Please do not open a public issue for a suspected vulnerability. Use one of the channels below instead so the impact can be assessed and a fix prepared before details become public.

• Preferred: open a private security advisory on GitHub. This creates a private thread visible only to the maintainers and the reporter, supports CVE assignment, and lets us coordinate a coordinated disclosure timeline.
• Alternative: email contact@jeanloui.dev with subject [PyMemoryEditor security].

When reporting, please include:

• Affected version(s).
• Operating system, architecture, and Python build (32 / 64-bit).
• A minimal reproducer or proof-of-concept.
• The impact you observed and any prerequisites (privileges, kernel configuration, target process attributes).

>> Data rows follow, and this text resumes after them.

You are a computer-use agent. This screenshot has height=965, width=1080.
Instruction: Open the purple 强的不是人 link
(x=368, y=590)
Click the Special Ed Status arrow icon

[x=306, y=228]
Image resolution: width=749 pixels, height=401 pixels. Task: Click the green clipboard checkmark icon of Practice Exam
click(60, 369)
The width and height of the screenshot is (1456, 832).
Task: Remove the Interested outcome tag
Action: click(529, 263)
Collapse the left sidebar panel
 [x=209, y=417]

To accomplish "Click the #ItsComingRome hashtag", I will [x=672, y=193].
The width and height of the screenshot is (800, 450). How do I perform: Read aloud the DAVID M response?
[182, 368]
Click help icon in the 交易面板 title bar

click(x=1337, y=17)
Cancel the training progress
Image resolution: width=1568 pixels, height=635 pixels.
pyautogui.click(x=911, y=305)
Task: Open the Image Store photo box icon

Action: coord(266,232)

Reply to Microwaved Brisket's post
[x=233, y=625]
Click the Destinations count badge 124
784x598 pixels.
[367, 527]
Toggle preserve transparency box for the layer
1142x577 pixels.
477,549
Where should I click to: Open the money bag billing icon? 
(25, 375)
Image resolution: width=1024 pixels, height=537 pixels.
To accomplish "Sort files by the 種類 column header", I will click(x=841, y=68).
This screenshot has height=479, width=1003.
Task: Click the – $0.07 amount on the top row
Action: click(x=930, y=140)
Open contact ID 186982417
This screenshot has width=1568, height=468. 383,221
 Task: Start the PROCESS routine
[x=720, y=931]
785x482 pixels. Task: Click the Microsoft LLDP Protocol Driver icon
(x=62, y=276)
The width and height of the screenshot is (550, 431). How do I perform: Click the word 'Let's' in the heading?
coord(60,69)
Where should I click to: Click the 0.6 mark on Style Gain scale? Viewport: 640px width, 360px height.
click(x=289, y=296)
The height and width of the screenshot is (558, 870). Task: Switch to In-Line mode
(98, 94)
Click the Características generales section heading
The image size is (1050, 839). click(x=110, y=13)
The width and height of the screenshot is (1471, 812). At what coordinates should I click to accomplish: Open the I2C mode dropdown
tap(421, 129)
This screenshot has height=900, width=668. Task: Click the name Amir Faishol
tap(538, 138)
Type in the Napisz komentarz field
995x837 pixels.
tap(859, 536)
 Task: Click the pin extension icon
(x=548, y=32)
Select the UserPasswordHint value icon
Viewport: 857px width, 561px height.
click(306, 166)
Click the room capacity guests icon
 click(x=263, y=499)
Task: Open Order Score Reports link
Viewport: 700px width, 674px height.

PyMemoryEditor is a library that reads, writes, and searches the memory of other processes via OS-level APIs (ReadProcessMemory / WriteProcessMemory on Windows, process_vm_readv / process_vm_writev on Linux, the Mach VM APIs on macOS). Operations that require elevated privileges, special entitlements, or relaxed ptrace_scope are documented in the README — those requirements are not security defects.

In scope:

• Memory corruption, crashes, or undefined behavior in the library itself (e.g. unchecked syscall returns, ctypes signature mismatches, buffer overruns in the Python layer).
• Permission-gate bypasses on Windows (e.g. a read or write succeeding without the matching PROCESS_VM_* bit).
• Silent partial reads / writes that misreport success.
• Use of mach_vm_protect on macOS leaving the target task in a more permissive state than it started without surfacing it to the caller.

Out of scope:

• Using PyMemoryEditor on a target you are not authorized to inspect (this is a misuse question, not a library defect).
• Cheating detection or anti-cheat bypass requests.